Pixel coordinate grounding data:

^^^^^^^^

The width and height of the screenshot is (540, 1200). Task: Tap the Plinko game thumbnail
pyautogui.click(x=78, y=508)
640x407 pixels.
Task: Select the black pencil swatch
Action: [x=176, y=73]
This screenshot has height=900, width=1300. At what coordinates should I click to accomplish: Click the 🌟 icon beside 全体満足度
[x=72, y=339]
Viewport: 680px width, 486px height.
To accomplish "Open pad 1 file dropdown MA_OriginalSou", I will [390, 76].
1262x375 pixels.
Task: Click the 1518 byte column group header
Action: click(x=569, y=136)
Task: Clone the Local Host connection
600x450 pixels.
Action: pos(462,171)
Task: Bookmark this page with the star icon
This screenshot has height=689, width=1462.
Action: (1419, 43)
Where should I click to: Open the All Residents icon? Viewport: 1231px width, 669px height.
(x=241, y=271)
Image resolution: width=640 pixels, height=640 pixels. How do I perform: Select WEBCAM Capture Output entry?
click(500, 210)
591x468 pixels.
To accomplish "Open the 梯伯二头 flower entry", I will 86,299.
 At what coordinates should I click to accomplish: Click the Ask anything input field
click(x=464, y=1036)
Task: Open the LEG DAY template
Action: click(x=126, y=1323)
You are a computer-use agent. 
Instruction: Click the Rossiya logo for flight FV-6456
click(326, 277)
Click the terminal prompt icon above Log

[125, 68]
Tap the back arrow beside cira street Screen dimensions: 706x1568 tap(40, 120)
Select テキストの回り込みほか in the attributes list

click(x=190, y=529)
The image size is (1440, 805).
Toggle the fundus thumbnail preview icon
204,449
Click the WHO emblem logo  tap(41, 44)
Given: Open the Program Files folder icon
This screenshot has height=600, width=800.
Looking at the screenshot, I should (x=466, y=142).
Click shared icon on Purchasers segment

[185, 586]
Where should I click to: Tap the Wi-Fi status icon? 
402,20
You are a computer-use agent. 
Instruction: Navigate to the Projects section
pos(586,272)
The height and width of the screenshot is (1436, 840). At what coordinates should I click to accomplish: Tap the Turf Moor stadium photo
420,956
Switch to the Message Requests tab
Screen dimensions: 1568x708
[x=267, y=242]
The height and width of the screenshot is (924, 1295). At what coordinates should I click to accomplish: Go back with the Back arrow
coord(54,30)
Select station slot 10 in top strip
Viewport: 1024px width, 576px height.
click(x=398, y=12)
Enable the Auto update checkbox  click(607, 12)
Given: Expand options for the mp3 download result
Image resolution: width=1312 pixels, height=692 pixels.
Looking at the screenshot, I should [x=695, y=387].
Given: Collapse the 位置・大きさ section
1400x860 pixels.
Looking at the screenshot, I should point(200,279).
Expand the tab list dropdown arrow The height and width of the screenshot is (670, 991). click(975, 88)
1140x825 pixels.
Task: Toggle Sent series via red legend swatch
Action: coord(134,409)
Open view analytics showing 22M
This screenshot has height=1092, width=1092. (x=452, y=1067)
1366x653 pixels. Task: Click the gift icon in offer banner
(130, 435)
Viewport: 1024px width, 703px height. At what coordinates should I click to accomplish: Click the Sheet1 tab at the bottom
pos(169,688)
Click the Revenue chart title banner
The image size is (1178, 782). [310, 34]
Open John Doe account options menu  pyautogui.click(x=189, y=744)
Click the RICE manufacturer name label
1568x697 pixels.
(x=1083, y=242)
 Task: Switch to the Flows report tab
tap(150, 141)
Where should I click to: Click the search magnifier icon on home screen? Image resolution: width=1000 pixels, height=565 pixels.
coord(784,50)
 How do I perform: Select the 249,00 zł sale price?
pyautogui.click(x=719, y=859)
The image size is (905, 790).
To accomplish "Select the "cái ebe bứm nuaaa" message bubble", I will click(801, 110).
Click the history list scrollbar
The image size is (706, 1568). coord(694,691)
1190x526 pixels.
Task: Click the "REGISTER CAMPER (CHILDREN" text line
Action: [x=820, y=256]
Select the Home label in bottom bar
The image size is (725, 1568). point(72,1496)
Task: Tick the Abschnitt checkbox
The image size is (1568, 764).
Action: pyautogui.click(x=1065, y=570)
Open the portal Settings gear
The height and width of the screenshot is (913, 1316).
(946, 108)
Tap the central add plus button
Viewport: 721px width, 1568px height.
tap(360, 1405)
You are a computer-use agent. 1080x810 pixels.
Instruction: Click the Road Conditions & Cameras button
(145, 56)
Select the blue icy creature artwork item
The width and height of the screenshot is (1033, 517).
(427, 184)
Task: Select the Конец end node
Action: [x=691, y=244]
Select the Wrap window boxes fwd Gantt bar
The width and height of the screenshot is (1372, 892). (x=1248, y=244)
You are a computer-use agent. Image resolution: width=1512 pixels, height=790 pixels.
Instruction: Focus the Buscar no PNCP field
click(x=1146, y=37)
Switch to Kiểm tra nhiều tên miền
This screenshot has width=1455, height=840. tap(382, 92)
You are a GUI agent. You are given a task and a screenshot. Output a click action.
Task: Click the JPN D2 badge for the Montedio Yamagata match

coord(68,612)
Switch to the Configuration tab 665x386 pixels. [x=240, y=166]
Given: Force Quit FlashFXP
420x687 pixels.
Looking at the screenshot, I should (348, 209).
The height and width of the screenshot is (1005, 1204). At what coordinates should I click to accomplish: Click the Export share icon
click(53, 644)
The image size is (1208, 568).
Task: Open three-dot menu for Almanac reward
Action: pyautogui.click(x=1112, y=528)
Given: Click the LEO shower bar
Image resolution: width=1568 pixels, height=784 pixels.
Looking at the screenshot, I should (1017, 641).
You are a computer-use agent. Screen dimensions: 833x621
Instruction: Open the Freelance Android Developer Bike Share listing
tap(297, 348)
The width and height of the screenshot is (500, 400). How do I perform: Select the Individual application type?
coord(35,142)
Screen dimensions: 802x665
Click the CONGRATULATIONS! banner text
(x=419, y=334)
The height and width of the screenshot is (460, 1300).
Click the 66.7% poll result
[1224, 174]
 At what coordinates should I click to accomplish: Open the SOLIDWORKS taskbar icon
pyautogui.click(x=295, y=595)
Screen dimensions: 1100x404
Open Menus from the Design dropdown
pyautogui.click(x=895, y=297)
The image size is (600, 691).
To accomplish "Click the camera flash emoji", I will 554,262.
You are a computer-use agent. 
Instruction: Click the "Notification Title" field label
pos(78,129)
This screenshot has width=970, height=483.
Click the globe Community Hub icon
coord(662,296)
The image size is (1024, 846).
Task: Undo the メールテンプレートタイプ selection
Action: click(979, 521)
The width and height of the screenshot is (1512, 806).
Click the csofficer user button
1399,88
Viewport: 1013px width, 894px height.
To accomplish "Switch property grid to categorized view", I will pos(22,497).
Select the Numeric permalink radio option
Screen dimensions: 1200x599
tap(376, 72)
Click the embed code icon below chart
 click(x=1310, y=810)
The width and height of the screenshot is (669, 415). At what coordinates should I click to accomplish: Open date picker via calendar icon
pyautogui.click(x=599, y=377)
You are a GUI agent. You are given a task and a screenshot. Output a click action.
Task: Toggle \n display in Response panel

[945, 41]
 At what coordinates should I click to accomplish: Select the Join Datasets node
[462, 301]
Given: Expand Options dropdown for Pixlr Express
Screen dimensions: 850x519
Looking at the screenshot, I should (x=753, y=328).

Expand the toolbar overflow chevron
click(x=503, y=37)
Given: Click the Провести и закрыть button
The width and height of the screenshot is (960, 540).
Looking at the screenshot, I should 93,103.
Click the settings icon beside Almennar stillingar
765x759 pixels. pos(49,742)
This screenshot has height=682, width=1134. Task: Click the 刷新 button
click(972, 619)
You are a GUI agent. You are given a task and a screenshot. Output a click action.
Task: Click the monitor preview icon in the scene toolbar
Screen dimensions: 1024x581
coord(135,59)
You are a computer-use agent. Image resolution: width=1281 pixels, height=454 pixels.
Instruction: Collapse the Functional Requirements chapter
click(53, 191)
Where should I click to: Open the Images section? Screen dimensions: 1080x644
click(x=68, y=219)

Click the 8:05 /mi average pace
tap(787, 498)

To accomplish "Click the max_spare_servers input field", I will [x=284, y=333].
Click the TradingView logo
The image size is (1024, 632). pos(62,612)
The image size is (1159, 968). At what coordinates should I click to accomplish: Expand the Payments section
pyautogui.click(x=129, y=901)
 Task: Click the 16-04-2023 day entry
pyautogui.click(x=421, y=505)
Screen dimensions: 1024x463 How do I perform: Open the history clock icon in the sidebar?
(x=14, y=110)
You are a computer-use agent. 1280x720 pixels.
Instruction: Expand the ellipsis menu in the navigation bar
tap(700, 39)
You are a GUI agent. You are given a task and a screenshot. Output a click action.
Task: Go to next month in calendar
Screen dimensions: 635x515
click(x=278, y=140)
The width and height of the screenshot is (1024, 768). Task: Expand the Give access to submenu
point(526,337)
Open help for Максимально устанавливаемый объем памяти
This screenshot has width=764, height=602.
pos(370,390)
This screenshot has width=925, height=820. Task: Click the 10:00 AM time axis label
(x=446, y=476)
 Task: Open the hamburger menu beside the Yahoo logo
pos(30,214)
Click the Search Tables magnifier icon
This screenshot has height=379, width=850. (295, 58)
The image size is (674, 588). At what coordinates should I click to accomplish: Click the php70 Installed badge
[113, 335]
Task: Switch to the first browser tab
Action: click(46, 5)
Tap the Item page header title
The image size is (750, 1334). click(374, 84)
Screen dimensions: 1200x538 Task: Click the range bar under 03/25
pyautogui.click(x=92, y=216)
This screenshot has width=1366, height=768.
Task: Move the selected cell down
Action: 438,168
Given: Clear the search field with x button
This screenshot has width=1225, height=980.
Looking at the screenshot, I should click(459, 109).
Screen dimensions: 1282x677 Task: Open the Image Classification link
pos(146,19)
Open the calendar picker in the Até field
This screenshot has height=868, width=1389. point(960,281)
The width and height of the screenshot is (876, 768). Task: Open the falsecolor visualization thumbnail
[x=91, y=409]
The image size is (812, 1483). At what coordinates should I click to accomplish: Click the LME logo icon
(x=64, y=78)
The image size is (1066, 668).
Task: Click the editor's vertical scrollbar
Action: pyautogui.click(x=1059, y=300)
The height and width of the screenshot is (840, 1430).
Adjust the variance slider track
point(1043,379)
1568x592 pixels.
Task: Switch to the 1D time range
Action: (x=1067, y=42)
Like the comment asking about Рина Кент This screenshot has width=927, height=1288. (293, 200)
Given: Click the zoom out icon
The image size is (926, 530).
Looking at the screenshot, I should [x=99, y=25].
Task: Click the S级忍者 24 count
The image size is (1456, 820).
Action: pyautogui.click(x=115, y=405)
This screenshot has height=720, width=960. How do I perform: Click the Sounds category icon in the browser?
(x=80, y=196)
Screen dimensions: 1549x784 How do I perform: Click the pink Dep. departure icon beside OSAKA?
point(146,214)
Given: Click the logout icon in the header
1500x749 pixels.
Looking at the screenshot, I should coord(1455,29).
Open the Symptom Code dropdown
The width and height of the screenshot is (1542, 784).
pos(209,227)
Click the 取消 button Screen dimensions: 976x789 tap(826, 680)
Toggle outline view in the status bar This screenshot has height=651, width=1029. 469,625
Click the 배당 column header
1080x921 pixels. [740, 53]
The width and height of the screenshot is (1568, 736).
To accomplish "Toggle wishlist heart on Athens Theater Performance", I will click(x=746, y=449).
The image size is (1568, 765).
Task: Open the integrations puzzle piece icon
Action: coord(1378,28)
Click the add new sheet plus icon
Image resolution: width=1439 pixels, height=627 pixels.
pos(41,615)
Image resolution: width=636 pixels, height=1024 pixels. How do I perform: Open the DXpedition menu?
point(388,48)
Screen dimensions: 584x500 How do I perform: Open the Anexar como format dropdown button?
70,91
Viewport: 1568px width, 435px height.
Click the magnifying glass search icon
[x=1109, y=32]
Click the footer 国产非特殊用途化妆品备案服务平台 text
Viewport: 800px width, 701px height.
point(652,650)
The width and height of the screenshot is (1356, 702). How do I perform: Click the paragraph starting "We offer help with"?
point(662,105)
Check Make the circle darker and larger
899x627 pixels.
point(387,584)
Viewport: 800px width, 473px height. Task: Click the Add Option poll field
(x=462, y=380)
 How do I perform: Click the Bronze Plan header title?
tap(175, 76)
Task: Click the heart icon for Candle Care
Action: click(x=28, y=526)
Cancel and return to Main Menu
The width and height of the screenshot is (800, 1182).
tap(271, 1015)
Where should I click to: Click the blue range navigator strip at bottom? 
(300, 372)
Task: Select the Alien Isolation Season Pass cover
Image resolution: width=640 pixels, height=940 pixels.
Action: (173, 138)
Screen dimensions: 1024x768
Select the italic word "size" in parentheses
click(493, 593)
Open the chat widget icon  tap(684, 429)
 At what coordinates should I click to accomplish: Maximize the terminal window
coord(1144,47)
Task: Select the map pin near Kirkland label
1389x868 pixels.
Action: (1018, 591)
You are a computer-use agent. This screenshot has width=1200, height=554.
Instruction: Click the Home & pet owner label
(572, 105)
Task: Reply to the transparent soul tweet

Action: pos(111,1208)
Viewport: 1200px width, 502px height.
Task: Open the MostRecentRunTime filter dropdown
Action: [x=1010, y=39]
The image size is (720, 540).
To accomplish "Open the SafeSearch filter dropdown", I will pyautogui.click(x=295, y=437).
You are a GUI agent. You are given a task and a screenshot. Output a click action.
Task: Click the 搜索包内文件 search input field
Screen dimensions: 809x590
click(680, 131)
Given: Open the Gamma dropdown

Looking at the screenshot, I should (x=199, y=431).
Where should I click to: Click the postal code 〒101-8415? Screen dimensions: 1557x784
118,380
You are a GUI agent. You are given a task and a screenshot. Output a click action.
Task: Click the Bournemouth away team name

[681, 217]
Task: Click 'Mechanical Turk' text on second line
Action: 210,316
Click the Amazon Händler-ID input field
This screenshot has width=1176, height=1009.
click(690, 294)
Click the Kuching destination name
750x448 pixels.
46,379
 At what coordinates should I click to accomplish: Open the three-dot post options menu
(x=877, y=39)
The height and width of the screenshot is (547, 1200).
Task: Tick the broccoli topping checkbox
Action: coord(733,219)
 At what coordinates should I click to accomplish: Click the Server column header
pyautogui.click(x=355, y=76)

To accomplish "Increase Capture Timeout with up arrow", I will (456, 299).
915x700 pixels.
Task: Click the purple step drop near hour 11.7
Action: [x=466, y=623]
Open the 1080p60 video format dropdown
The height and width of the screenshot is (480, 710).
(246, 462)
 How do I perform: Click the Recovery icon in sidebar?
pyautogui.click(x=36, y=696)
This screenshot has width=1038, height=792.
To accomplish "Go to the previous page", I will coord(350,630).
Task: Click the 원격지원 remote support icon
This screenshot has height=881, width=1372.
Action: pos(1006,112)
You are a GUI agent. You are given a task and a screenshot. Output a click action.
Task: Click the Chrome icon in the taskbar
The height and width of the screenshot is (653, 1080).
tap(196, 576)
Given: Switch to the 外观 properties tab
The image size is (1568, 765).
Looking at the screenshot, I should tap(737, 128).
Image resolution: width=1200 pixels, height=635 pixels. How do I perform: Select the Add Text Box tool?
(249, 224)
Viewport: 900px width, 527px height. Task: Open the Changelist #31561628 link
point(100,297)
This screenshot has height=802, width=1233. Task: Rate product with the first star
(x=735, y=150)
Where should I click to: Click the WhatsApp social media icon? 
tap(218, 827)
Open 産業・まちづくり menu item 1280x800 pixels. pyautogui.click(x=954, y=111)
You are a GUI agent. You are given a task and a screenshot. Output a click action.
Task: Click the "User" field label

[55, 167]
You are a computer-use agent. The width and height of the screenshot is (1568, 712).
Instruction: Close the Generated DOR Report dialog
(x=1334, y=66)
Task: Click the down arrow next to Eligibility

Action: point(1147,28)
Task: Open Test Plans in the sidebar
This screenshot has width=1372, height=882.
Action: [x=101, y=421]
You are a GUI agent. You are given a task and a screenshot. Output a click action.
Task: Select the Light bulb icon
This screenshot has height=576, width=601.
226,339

^^^^^^^^

§ **Exercise requirements**:
Which lines above contain "computer"? Show each of them.

§ **Answer**:
You are a computer-use agent. 
You are a computer-use agent. 
You are a computer-use agent. 1080x810 pixels.
You are a computer-use agent. Image resolution: width=1512 pixels, height=790 pixels.
You are a computer-use agent. Screen dimensions: 833x621
You are a computer-use agent. 
You are a computer-use agent. Image resolution: width=1281 pixels, height=454 pixels.
You are a computer-use agent. 1280x720 pixels.
You are a computer-use agent. This screenshot has width=1200, height=554.
You are a computer-use agent. The width and height of the screenshot is (1568, 712).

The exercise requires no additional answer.